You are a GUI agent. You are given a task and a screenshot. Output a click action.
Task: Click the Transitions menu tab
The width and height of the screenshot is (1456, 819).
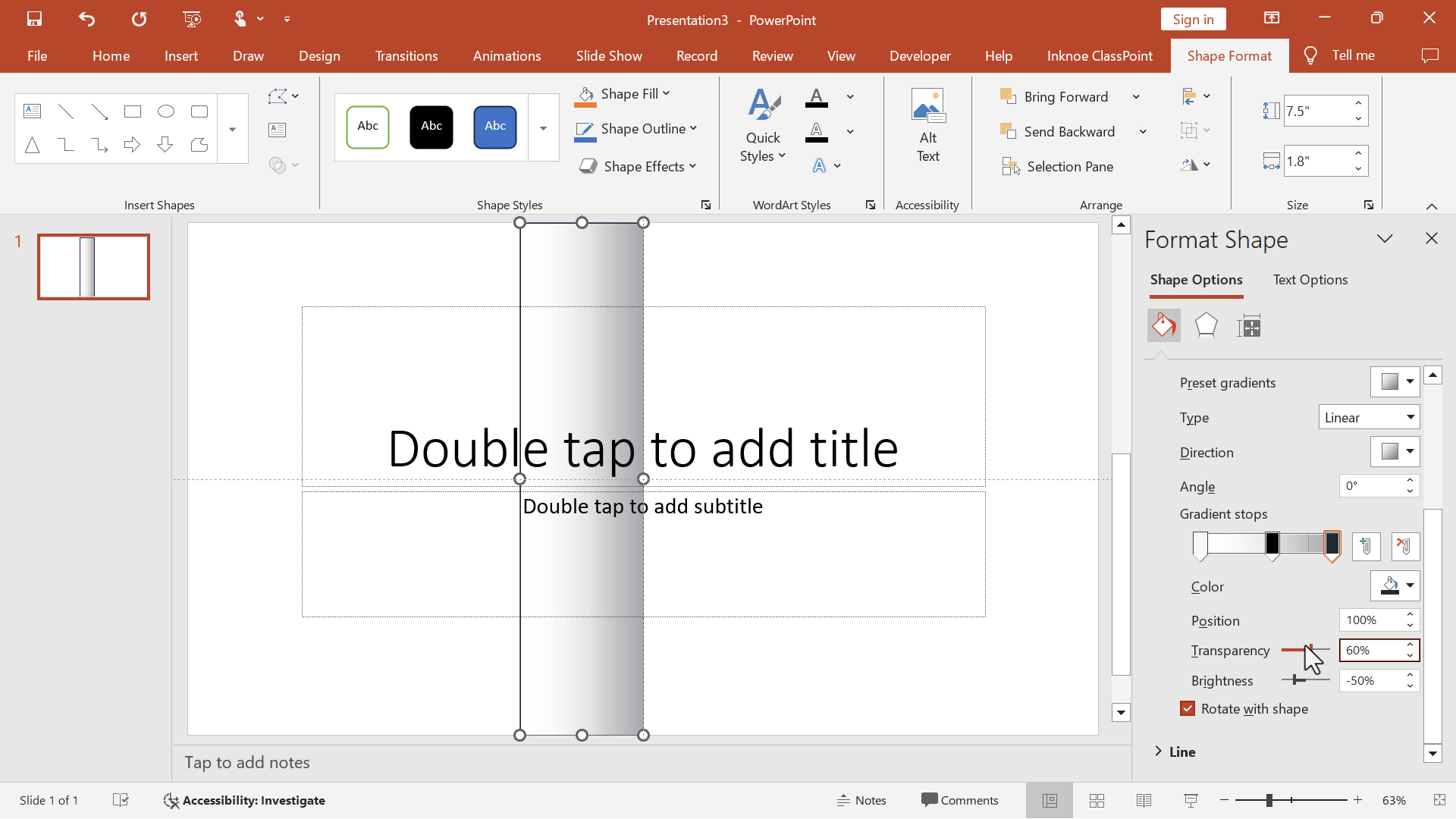[x=407, y=55]
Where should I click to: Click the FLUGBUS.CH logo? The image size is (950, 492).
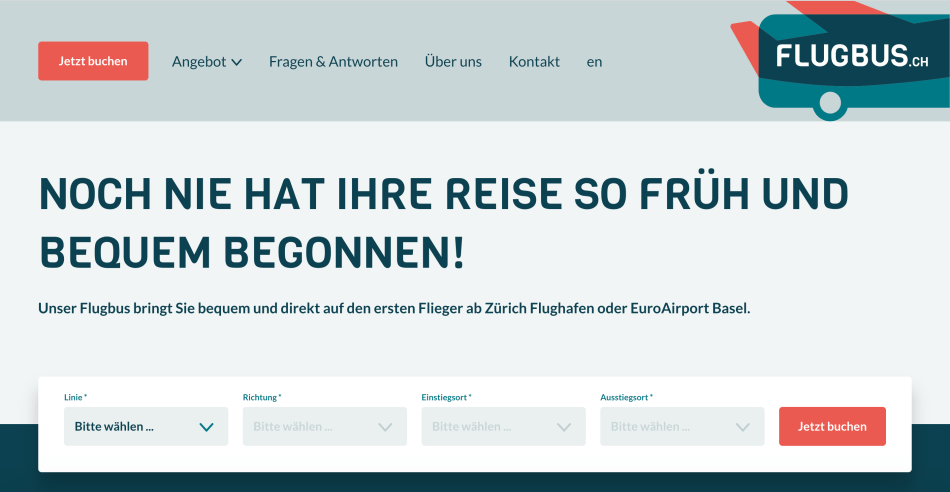pyautogui.click(x=852, y=56)
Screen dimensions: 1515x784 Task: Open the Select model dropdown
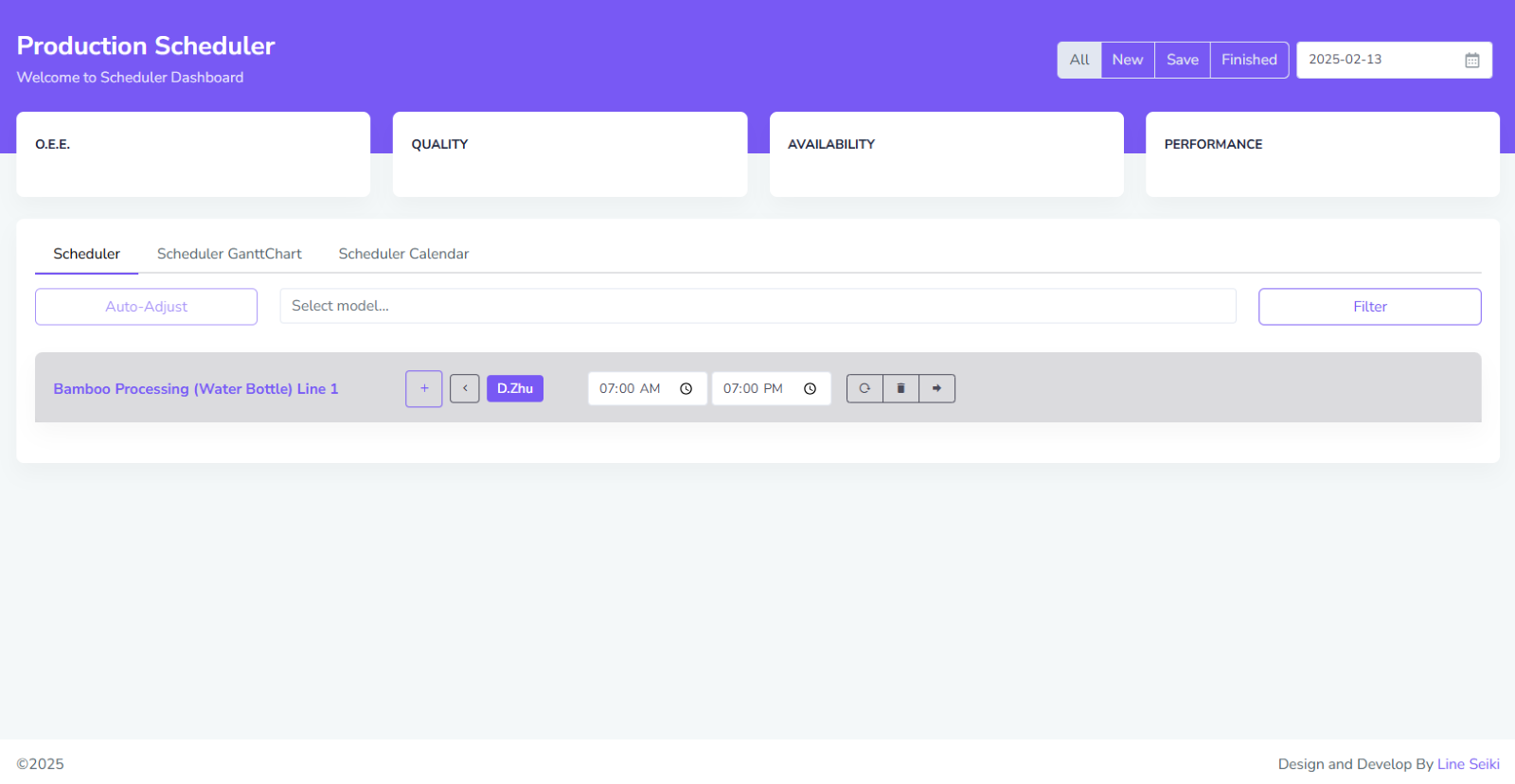pos(758,306)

##########

## Work task:
The result should hold only the lines from the line with "The width and" through the final line of the records above, copied exactly, with pictures left out.

## Expected answer:
The width and height of the screenshot is (1456, 819).
[x=407, y=55]
Where should I click to: Click the FLUGBUS.CH logo? The image size is (950, 492).
pyautogui.click(x=852, y=56)
Screen dimensions: 1515x784 Task: Open the Select model dropdown
pos(758,306)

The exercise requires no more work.